■ **PROVIDED ENTRIES**:
[Start of Attachment]

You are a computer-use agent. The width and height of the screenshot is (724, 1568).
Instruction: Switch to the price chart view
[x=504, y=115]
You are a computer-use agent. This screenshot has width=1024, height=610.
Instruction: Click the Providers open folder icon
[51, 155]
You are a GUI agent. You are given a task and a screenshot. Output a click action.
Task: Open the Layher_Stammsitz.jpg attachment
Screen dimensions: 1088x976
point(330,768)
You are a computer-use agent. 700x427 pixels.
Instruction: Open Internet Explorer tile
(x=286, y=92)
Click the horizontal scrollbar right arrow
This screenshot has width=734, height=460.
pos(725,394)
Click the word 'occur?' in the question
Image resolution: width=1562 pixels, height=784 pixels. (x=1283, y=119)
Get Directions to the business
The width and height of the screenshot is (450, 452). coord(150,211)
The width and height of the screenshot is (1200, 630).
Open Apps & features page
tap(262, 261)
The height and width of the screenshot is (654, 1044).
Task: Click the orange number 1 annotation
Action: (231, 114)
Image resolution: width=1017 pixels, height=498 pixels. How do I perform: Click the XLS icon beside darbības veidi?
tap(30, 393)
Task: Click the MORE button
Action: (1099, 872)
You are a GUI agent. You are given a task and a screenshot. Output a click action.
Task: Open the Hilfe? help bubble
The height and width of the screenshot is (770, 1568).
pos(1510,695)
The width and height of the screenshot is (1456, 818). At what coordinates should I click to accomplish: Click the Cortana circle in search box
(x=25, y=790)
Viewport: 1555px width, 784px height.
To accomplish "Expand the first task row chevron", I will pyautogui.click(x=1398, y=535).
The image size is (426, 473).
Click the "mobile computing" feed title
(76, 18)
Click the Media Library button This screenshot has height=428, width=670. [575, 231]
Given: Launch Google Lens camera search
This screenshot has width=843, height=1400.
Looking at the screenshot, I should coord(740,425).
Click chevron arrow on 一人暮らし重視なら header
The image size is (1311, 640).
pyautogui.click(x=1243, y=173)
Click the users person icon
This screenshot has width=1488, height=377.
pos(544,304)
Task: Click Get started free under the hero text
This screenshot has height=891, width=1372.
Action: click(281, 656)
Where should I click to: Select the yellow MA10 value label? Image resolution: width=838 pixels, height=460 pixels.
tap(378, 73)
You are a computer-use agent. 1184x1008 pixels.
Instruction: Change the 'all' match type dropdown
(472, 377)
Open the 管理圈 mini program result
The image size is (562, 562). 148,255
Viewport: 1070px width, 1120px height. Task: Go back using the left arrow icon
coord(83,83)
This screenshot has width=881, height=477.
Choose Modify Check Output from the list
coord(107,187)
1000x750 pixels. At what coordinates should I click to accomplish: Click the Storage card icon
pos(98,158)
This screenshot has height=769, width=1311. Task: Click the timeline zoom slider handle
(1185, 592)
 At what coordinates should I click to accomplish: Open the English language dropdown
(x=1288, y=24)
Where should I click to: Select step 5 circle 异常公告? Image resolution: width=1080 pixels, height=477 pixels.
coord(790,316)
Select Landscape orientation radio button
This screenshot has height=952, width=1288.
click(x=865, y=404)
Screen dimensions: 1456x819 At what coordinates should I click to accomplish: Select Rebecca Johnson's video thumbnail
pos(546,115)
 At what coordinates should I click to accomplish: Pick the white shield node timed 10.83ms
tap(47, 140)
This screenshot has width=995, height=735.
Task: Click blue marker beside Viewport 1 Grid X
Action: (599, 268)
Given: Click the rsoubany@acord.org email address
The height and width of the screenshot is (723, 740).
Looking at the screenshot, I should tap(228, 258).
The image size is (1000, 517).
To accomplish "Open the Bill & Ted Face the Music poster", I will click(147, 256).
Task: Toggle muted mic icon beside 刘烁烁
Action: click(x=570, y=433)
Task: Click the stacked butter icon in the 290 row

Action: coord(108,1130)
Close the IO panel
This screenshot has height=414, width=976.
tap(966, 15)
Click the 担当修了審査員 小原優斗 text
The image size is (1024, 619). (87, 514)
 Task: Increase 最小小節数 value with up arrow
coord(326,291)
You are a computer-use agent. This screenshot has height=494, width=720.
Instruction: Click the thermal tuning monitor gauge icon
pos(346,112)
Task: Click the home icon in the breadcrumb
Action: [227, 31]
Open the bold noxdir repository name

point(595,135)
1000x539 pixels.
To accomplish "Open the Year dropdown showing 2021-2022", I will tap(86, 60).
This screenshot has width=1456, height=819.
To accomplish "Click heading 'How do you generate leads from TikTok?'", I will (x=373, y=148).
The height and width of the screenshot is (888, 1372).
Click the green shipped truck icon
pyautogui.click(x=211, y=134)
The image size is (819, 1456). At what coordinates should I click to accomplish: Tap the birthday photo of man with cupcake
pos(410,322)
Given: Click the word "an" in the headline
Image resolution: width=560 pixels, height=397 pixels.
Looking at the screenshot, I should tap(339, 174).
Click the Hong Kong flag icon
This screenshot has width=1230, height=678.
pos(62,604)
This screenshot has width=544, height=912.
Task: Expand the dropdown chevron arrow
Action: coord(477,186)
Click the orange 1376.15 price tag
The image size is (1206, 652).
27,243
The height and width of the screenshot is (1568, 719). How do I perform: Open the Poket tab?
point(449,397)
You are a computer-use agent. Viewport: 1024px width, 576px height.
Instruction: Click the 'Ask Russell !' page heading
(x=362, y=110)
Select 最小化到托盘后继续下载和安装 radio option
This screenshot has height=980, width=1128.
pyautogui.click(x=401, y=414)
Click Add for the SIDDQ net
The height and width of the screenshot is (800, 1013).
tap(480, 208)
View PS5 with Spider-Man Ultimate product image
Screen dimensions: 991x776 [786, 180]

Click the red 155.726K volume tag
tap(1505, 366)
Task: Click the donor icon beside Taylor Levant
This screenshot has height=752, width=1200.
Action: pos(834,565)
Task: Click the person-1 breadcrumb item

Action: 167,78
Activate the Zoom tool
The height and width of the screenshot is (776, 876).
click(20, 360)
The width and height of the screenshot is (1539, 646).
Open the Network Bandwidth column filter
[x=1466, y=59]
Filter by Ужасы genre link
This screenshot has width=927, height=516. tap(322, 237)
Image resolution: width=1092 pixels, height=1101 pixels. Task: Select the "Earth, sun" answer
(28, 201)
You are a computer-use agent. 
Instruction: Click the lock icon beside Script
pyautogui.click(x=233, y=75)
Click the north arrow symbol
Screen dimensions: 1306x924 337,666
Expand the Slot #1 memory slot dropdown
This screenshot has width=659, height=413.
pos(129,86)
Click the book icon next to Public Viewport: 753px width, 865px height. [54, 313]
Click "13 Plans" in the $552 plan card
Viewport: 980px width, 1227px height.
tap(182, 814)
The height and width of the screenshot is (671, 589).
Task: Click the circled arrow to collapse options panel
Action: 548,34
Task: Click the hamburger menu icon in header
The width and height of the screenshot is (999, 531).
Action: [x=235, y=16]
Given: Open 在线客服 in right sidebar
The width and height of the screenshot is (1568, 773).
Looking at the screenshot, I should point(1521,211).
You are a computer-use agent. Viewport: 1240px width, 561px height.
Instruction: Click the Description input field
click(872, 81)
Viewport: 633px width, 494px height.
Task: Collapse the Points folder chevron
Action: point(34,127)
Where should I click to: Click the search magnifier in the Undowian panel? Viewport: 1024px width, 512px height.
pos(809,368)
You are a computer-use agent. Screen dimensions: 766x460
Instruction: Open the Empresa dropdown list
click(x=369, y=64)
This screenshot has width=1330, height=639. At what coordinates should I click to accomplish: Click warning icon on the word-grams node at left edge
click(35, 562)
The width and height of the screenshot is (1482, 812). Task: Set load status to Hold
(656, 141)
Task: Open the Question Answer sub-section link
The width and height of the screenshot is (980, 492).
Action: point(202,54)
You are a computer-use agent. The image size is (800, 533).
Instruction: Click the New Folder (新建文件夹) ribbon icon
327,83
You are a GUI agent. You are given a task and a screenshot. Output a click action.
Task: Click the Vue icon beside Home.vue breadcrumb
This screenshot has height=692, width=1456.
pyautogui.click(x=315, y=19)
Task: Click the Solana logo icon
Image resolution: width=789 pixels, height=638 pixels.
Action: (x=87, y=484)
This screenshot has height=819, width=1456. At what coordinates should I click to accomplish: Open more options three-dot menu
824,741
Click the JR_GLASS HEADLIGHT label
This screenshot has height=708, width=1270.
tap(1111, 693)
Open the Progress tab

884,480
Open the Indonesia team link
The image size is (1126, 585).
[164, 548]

[End of Attachment]

Find "Given: Open 在线客服 in right sidebar" in the entries above and copy that whole line exactly, then each line after it through the line that contains "Click the JR_GLASS HEADLIGHT label".

Given: Open 在线客服 in right sidebar
The width and height of the screenshot is (1568, 773).
Looking at the screenshot, I should point(1521,211).
You are a computer-use agent. Viewport: 1240px width, 561px height.
Instruction: Click the Description input field
click(872, 81)
Viewport: 633px width, 494px height.
Task: Collapse the Points folder chevron
Action: point(34,127)
Where should I click to: Click the search magnifier in the Undowian panel? Viewport: 1024px width, 512px height.
pos(809,368)
You are a computer-use agent. Screen dimensions: 766x460
Instruction: Open the Empresa dropdown list
click(x=369, y=64)
This screenshot has width=1330, height=639. At what coordinates should I click to accomplish: Click warning icon on the word-grams node at left edge
click(35, 562)
The width and height of the screenshot is (1482, 812). Task: Set load status to Hold
(656, 141)
Task: Open the Question Answer sub-section link
The width and height of the screenshot is (980, 492).
Action: point(202,54)
You are a computer-use agent. The image size is (800, 533).
Instruction: Click the New Folder (新建文件夹) ribbon icon
327,83
You are a GUI agent. You are given a task and a screenshot. Output a click action.
Task: Click the Vue icon beside Home.vue breadcrumb
This screenshot has height=692, width=1456.
pyautogui.click(x=315, y=19)
Task: Click the Solana logo icon
Image resolution: width=789 pixels, height=638 pixels.
Action: (x=87, y=484)
This screenshot has height=819, width=1456. At what coordinates should I click to accomplish: Open more options three-dot menu
824,741
Click the JR_GLASS HEADLIGHT label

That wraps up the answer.